I’m reminded of the first time Mulder confronted the Smoking Man in his apartment in ‘One Breath’. He’s in an apartment, crushing butts into an ashtray when Mulder sticks a gun in his face. CSM barely blinks. “Look at me. No family. A little power. I’m in the game because I believe what I’m doing is right…If the world knew what I knew, it would all fall apart.”  To be clear, this is the series greatest villain and he’s a huge liar but there is more sincerity in his cause than we see any single character utter in the entire seven seasons of Scandal. At his core he believes in his cause as much as Mulder and Scully believe in theirs. There’s something almost admirable in that.

That is the final reason that Scandal is not merely derivative but vastly inferior to The X-Files. For all the confusion of the conspiracy, for all of the ridiculousness of the storylines, for all of the unspeakable voiceovers and purple prose, you could never walk away from the show without the certainty that there was some purpose behind the characters actions. That was one of the catchphrase we saw in the Pilot after all: ‘I Want to Believe’. All of the action the characters in Scandal was endless, pointless manipulations for bunch of people who had all the power, were willing to take people’s life off the board to keep it but didn’t really believe in anything or anybody. Mulder and Scully were also willing to believe in each other and would die for each other. There was far more sex in any single episode of Scandal than the entire series of X-Files but no one had that level of devotion and they certainly were willing to throw it away for a little more power.

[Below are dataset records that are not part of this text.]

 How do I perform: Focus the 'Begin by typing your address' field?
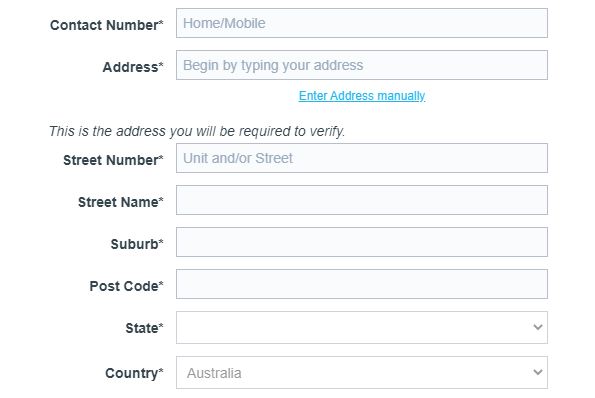click(x=362, y=65)
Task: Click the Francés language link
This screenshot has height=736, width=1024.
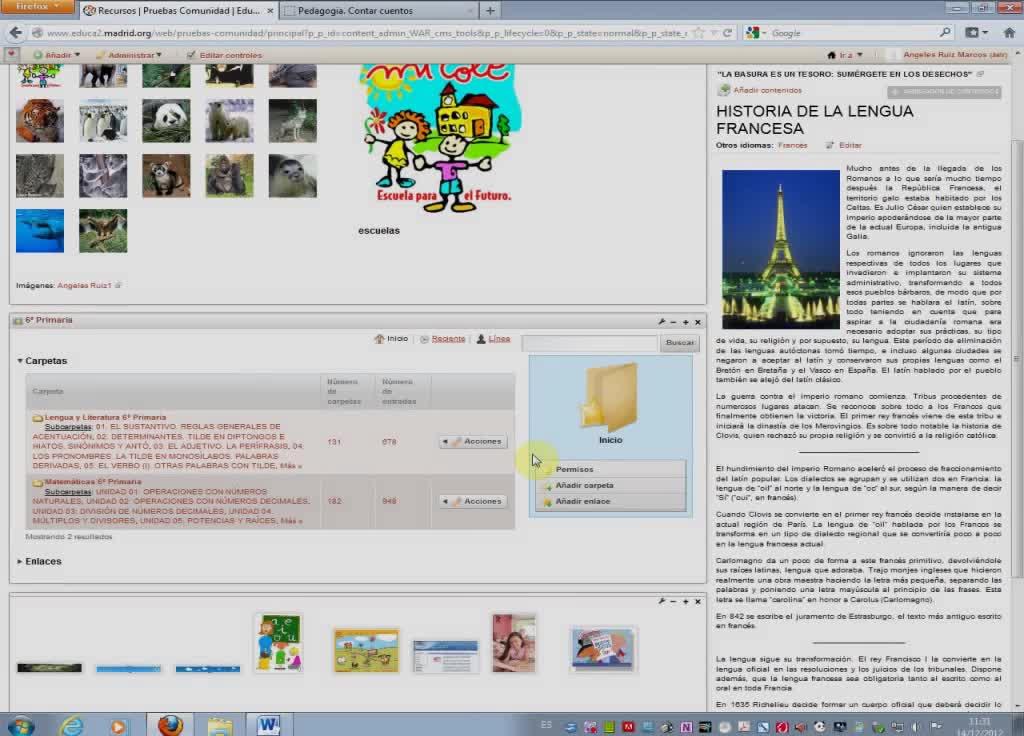Action: point(792,145)
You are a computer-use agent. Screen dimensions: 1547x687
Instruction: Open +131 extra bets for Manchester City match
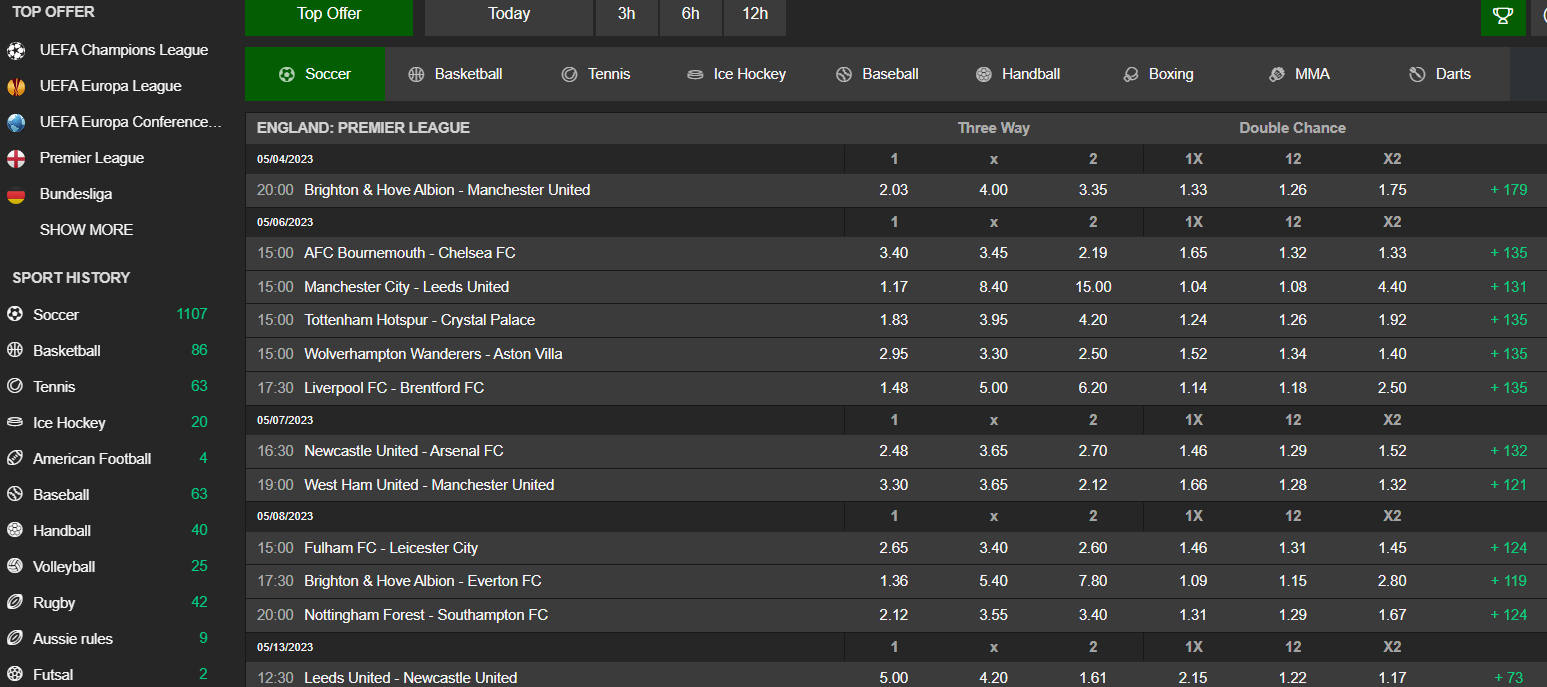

There are multiple endings for The X-Files (the original; the second movie; and the revival) but all are infinitely more rewarding than any idea we got from Scandal. In Scandal, the only truly good person has been murdered by the villain, who has been forced to resign from office but will not be formally punished. B613 is in the public circle but it’s been exposed and destroyed so many times there’s no evidence anything will change. Olivia Pope is considered a national heroine decades later but that’s cold comfort for a country forced to face what we’ve just learned.

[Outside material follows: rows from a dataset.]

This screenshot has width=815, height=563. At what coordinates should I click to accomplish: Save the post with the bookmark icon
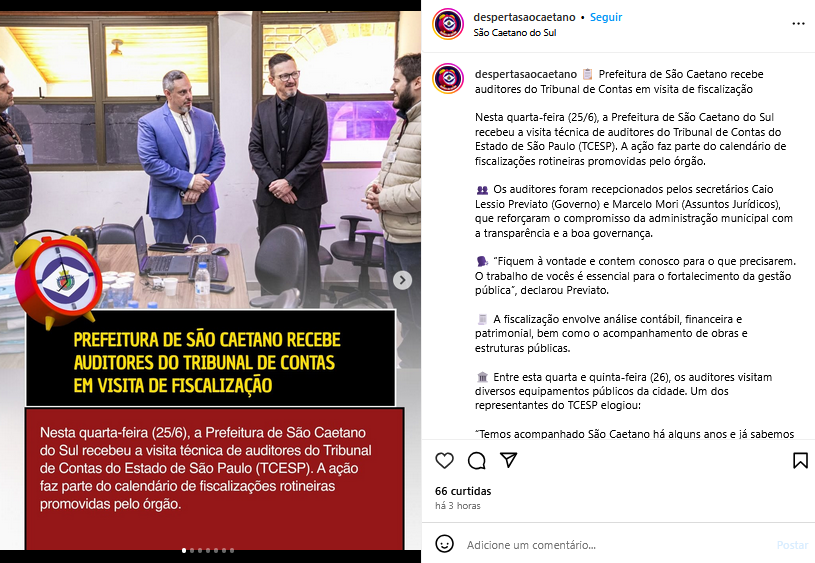[x=800, y=461]
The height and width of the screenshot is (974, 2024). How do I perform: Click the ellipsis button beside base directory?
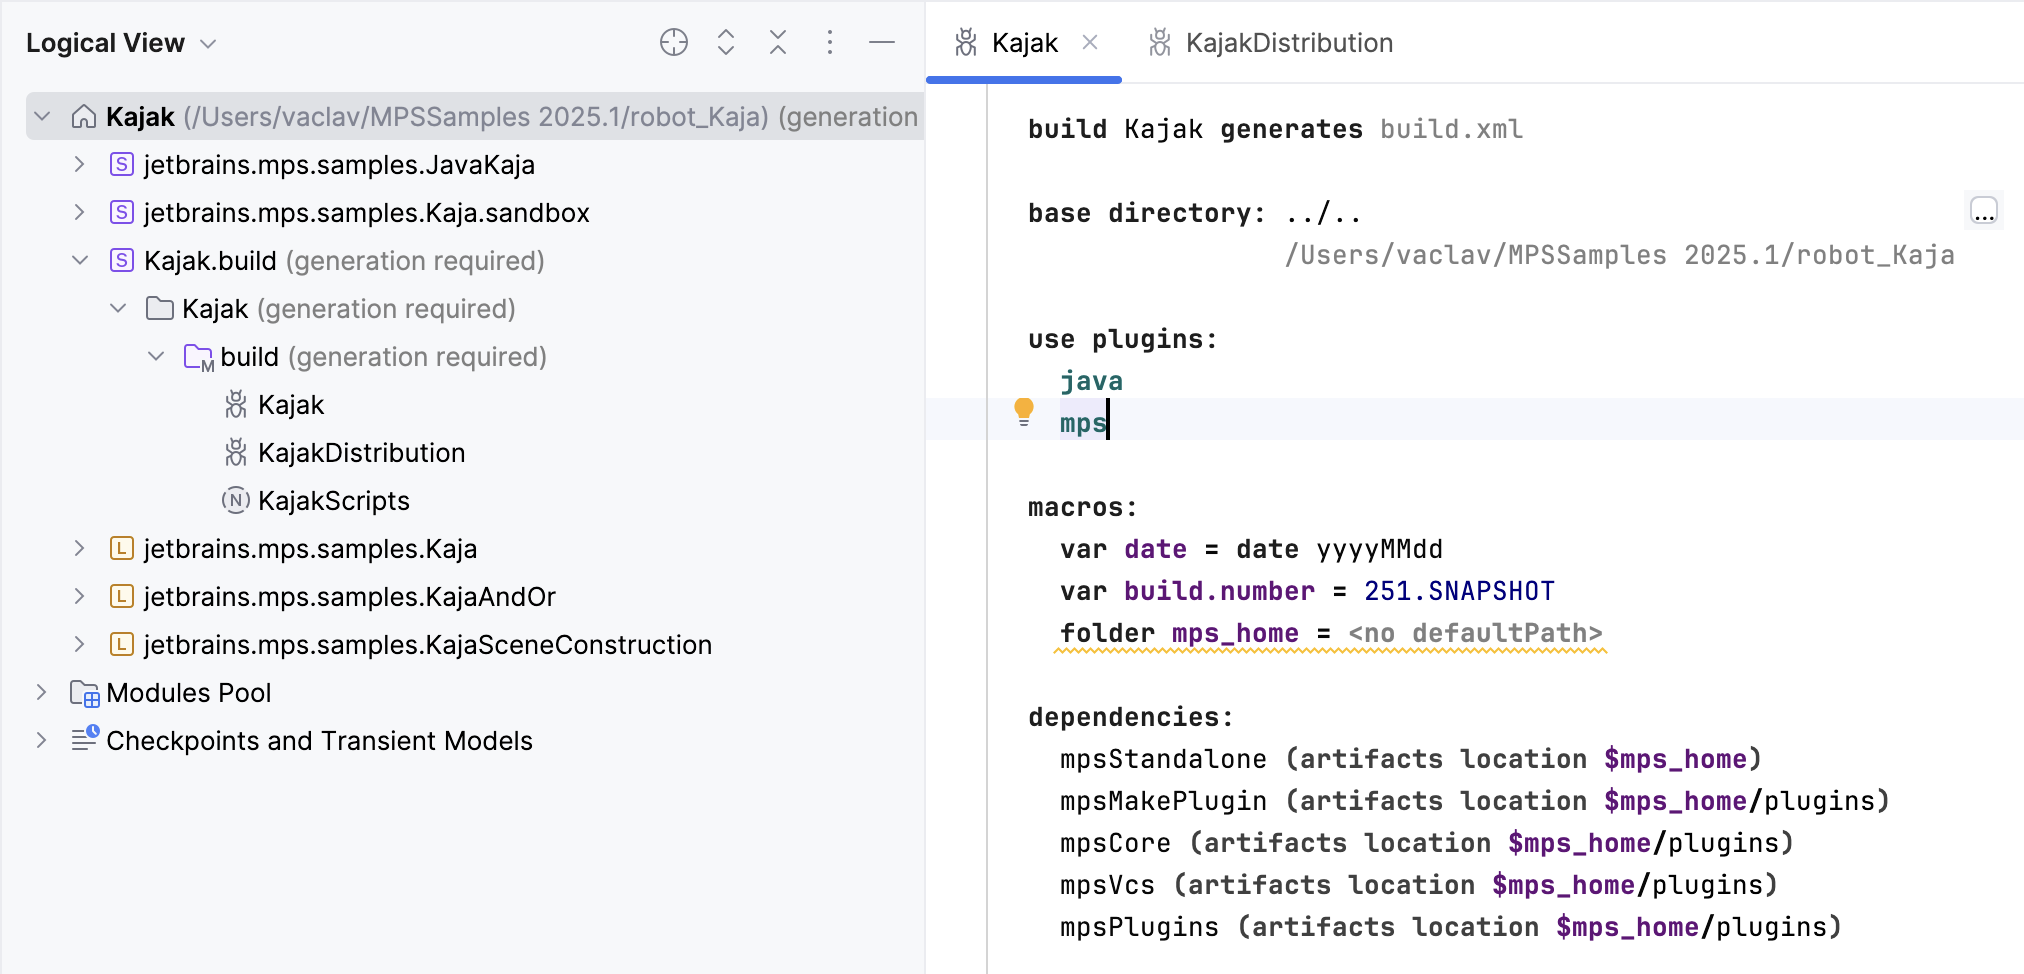click(x=1983, y=211)
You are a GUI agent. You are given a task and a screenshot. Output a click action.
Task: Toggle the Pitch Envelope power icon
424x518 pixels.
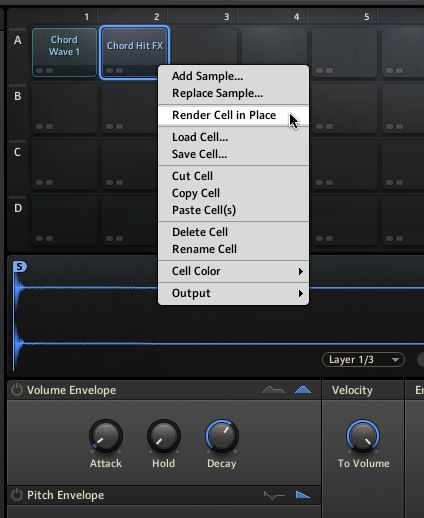tap(16, 495)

All of the major endings of The X-Files essentially have a variation on the same theme: Mulder and Scully are together, and they will always have each other. The circumstances vary in direness but the government conspiracy is still out there and the alien invasion may still happen, and there is no evidence they can stop it. But there’s still something infinitely more optimistic because its humanistic. The world may be crumbling and everything is hopeless, but our heroes still have each other and are still going to fight. All of these endings, regardless of the quality of the source, are still more comforting and optimistic than Scandal’s. The last, that takes place in D.C, has a similar level of comfort (though I won’t reveal the circumstances as I may get to it in a later article) that is lacking in Scandal. Mulder and Scully may have lost everything but they still have each other and they’re still fighting and as long as the two of them are out there searching for the truth there’s hope for the world. Their D.C. isn’t in the same universe as the one that Olivia Pope lives in and it might be far more frightening but it’s still one that has infinitely more hope for the future.